In an interview, Ms. Moyer said she did not contact all of the Lesbian Avengers founders before licensing the image but did confer with one of them: Maxine Wolfe.
“The thing that won out was that the historical information would be on the back and would get to people who otherwise would not get it. And it wasn’t information like, ‘Smile, it’s Pride,’ but information about a direct action group,” Ms. Wolfe said. “More people have been speaking about the Lesbian Avengers than have in a long, long time.”
Ms. Moyer received $7,000 from the Gap for the use of the logo on the shirt, all of which, she said, she donated to the Lesbian Herstory Archives in the Park Slope neighborhood of Brooklyn, which has been collecting and preserving lesbian history for over four decades.
“I saw the whole interaction as a way to support” the archives, Ms. Moyer said, “this place that has basically preserved our history since the beginning.”
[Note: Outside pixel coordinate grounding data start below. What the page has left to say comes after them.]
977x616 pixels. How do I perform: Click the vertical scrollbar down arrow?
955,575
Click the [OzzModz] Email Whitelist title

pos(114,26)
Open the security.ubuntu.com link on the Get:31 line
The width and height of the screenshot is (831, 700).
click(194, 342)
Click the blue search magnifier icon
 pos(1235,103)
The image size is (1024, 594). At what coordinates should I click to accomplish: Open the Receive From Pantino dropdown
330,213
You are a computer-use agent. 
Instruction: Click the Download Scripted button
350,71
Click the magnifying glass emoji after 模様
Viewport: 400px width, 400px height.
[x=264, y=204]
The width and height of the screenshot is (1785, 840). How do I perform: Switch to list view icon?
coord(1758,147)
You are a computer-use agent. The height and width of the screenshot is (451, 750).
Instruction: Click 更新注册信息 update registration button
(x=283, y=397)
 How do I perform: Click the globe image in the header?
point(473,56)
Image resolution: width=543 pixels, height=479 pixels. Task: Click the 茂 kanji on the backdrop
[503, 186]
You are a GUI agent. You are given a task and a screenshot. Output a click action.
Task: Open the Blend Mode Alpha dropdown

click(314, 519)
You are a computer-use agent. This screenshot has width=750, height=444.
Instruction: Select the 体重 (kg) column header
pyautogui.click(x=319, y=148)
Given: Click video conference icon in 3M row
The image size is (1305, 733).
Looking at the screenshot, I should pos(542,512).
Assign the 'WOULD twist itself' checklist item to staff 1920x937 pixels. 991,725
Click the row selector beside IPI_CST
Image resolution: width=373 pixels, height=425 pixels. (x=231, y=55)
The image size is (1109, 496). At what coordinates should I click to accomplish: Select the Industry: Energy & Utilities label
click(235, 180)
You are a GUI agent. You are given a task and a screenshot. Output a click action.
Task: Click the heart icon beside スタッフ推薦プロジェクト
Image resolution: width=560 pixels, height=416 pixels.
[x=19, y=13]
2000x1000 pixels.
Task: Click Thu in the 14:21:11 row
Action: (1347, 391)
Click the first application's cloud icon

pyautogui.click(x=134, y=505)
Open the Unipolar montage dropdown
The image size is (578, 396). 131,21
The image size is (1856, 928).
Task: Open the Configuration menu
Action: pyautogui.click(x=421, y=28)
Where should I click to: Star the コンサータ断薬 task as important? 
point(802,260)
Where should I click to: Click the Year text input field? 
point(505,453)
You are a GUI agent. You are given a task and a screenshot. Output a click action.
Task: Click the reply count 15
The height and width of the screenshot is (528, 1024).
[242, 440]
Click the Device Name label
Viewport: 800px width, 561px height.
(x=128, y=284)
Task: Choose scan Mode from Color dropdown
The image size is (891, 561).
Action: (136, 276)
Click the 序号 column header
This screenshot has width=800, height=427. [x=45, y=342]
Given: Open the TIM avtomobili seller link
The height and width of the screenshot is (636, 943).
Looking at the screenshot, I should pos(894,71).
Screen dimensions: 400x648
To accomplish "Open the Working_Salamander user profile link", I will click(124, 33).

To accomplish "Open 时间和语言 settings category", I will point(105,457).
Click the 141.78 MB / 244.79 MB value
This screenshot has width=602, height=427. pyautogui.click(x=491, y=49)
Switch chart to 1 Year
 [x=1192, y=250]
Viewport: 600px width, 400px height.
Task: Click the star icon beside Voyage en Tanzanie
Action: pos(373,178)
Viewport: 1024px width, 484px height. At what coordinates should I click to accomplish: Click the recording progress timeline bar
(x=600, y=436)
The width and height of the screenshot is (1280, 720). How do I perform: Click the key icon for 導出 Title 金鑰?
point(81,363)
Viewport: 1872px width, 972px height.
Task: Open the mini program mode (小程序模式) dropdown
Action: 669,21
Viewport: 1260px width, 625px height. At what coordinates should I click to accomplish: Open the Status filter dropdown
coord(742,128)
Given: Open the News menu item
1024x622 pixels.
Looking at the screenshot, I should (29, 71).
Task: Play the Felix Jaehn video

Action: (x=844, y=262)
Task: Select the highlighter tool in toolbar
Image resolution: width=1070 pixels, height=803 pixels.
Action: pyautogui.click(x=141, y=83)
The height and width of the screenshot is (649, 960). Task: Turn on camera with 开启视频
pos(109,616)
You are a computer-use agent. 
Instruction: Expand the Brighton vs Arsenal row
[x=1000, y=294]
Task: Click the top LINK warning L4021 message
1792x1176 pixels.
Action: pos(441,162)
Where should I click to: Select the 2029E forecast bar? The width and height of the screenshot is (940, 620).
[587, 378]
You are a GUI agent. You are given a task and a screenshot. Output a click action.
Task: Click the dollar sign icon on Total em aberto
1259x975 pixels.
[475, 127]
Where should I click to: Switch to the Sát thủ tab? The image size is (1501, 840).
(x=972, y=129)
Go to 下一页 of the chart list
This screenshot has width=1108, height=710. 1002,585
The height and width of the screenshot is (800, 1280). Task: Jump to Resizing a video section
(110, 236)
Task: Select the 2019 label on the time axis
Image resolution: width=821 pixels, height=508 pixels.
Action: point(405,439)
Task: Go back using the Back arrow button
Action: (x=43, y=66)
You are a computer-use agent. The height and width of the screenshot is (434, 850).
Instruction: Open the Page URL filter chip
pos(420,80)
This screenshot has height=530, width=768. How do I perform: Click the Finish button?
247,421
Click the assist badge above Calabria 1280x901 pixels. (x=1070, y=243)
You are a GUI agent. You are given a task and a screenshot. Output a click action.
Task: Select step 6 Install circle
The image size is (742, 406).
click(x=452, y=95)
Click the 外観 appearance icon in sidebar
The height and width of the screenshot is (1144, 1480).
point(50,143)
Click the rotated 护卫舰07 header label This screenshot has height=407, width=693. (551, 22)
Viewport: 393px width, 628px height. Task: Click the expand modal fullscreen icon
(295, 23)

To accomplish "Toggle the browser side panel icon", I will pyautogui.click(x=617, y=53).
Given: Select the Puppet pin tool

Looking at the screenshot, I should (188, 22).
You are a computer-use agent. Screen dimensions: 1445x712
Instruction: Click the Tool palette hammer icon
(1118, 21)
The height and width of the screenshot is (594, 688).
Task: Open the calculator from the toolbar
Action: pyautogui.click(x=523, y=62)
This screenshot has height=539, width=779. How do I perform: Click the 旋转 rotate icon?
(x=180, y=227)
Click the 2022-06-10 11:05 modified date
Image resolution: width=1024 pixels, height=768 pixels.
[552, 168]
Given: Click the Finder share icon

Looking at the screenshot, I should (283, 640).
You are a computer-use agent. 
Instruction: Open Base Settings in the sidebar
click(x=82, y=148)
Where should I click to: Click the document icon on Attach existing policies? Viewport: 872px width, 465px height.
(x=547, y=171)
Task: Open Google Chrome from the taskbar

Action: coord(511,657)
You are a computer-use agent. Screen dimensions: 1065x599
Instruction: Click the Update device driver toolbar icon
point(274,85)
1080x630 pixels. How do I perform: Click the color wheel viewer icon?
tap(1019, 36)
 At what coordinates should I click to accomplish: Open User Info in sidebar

But she also said she had never signed off on a finalized design that would list the names of the founders on the back of the shirt. She said she was surprised both by the shirt’s release this spring, which she learned about on Facebook, and by the text on its back, which she had not approved.
When she spoke to the Gap, the person who had initially been in charge of the project had left the company. “I found out that the copy on the back of the T-shirts (listing the names of the founders) was never replaced with the correct text,” Ms. Moyer wrote in an email to the Times. “This violates the contract I signed.”
About 1,100 shirts were produced in total, and the shirts were sold only online, a spokesperson for the Gap said. The company also said that it had a long history of supporting the L.G.B.T.Q. community, noting that in the 1980s it became “involved in the fight against AIDS through donations to AIDS foundations,” and that the company donates every year to “organizations that help raise awareness on critical issues happening with the LGBTQ+ community.”
Ms. Moyer stands by her initial decision to license the Lesbian Avengers logo: “I designed the logo, and that logo is out in the world and in a bajillion places,” she said. She pointed out that several websites without any affiliation to the Lesbian Avengers sold merchandise featuring the design.
But for Ms. Schulman, Ms. Simo and Ms. d’Adesky, the commercialization of the logo by a multinational corporation was irreconcilable with the anti-establishment ethos of the group. “The nature of the beast is that it needs to be fed,” Ms. Simo said. “Now everybody is the hero of the day when they can become commodities that can be sold.”
This specific disagreement speaks to a much bigger question when it comes to progress for the L.G.B.T.Q. community. Pride month, in this era, comes with a sort of motion sickness for many who fought not just for visibility but also for their lives and basic rights. And while there may be Pride flags in storefronts, and more queer characters on television — and potentially, more T-shirts with activist logos — the number of hate crimes against L.G.B.T.Q. people reported by the F.B.I. hasn’t changed much over two decades; there are legislative assaults on trans rights nationwide; and functionally no lesbian spaces are left in the country.
Pride provides a moment of collective catharsis — a celebration of the humor and playfulness that has kept queer people alive. With rah-rah rainbow merch, corporations play to that legacy while also cashing in on images of acceptance and inclusion that may be more palatable to the majority culture than reflective of the daily realities of queer people, who continue to fight for their safety and rights.
The Lesbian Avengers T-shirt sold by the Gap managed, in its fleeting existence, to cut across both of those realities. It bypassed love-is-love platitudes to sell a memory of a community’s radical roots — for $34.95. In its contradictions, the short-lived shirt has become a fraught collector’s item for this moment in L.G.B.T.Q. history: a limited edition item that is as unlikely to beat people into consumerist apathy as it is to shock them into revolutionary fervor.